Ante esta perspectiva, estas ‘personas’, desprovistas de amor y conciencia, toman una decisión. La decisión del canalla, del cobarde, del materialista. “Tenemos que desprendernos del perro”. Unos meses después de la Navidad, cuando se acerca el calor, y las vacaciones de verano asoman, son muchos los perros abandonados. Son los mismos cachorros que en Navidad fueron el centro de atención y de cariños de toda la familia. O eso pensaba el perro, que era su familia. Finalmente, tras no encontrar otra solución menos vil, la familia se deshace del animal, abandonándolo en cualquier lugar donde no puedan verles. “Abre la puerta del coche, sácalo y nos vamos”, se escucha mientras en la radio suena la canción del verano. Se acabó. El regalo, nunca fue considerado una vida, y como tal, tras usarlo, se tira.

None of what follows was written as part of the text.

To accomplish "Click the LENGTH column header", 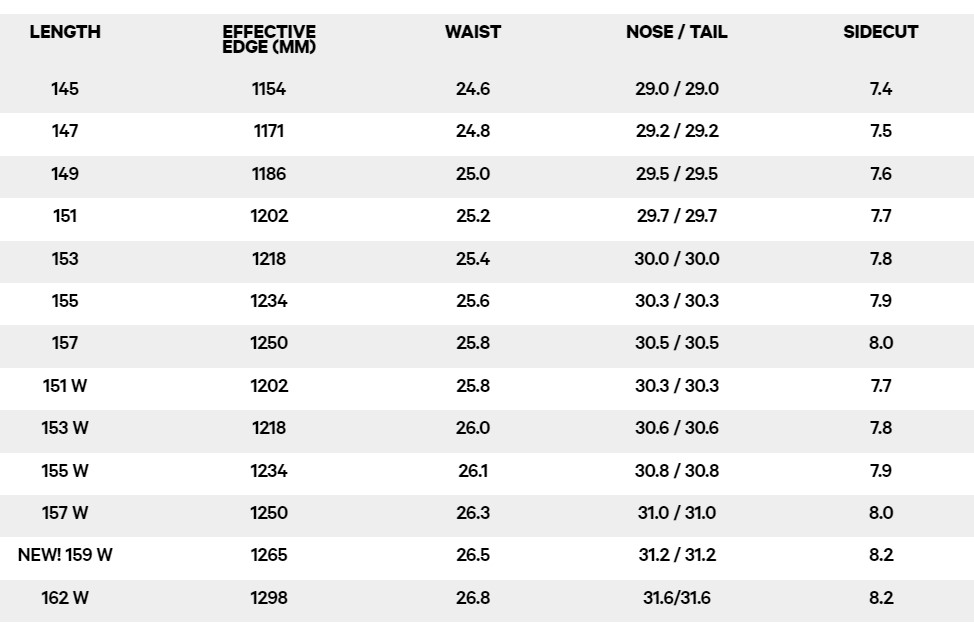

El joven perro, animal noble y fiel por naturaleza, andará moviendo el rabo, comenzará a correr, pensando que es un juego. No. Se acabaron los juegos cuando creciste. Te tocó una familia de egoístas, de irresponsables, de inconscientes. Tu destino, si tienes fortuna y no te encuentras irremediablemente de frente con un coche a más de 100 kilómetros por hora mientras buscas algo que llevarte a la boca, será la perrera.

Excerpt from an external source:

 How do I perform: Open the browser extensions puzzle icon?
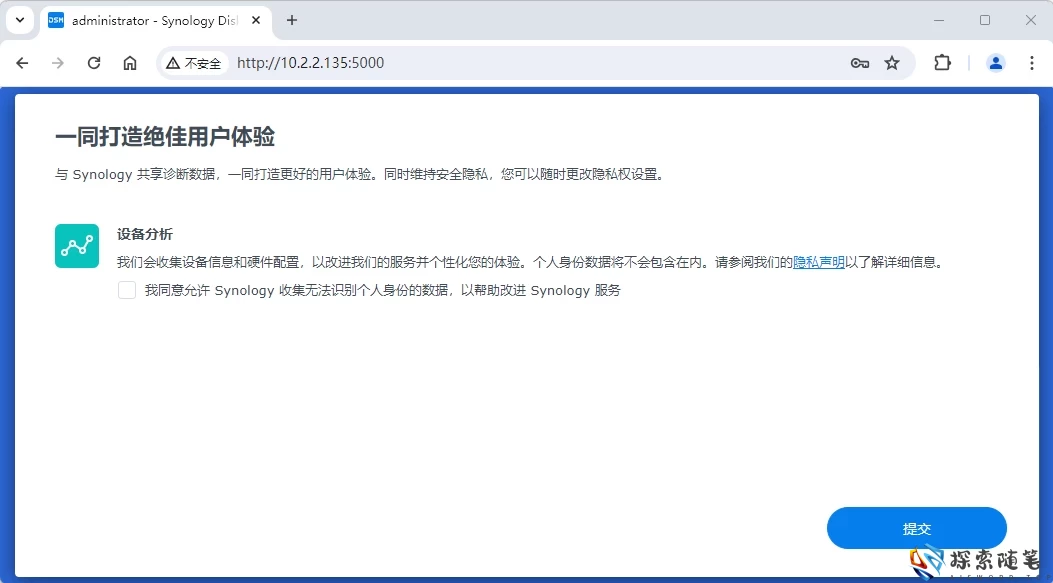click(x=942, y=62)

Tu vida habrá dado un cambio terrible. Las miradas de ternura que te fueron dirigidas, se convertirán en miradas de pena. Ahora ya no vales dinero, y solo un gesto de piedad y honra, te llevará de nuevo a una casa. Sin embargo, existe una luz en forma de personas, de verdad, distintos a tus antiguos dueños. Personas conscientes, que saben lo que es el amor, ya sea a su hijo a su mascota.

El indeseable que abandona un perro, abandona una vida dependiente, como la de un niño pequeño, y por lo tanto tendría que ser juzgado y penado, del mismo modo. Una vida de un perro también es una vida. Exijo penas ejemplares para estos miserables, infelices, insensibles, materialistas, que incluyen dentro de los objetos de ‘usar y tirar’ a los animales que un día acogieron en sus casas.
Piénsatelo bien antes de traer a casa un perro esta Navidad, no es un objeto, es una vida.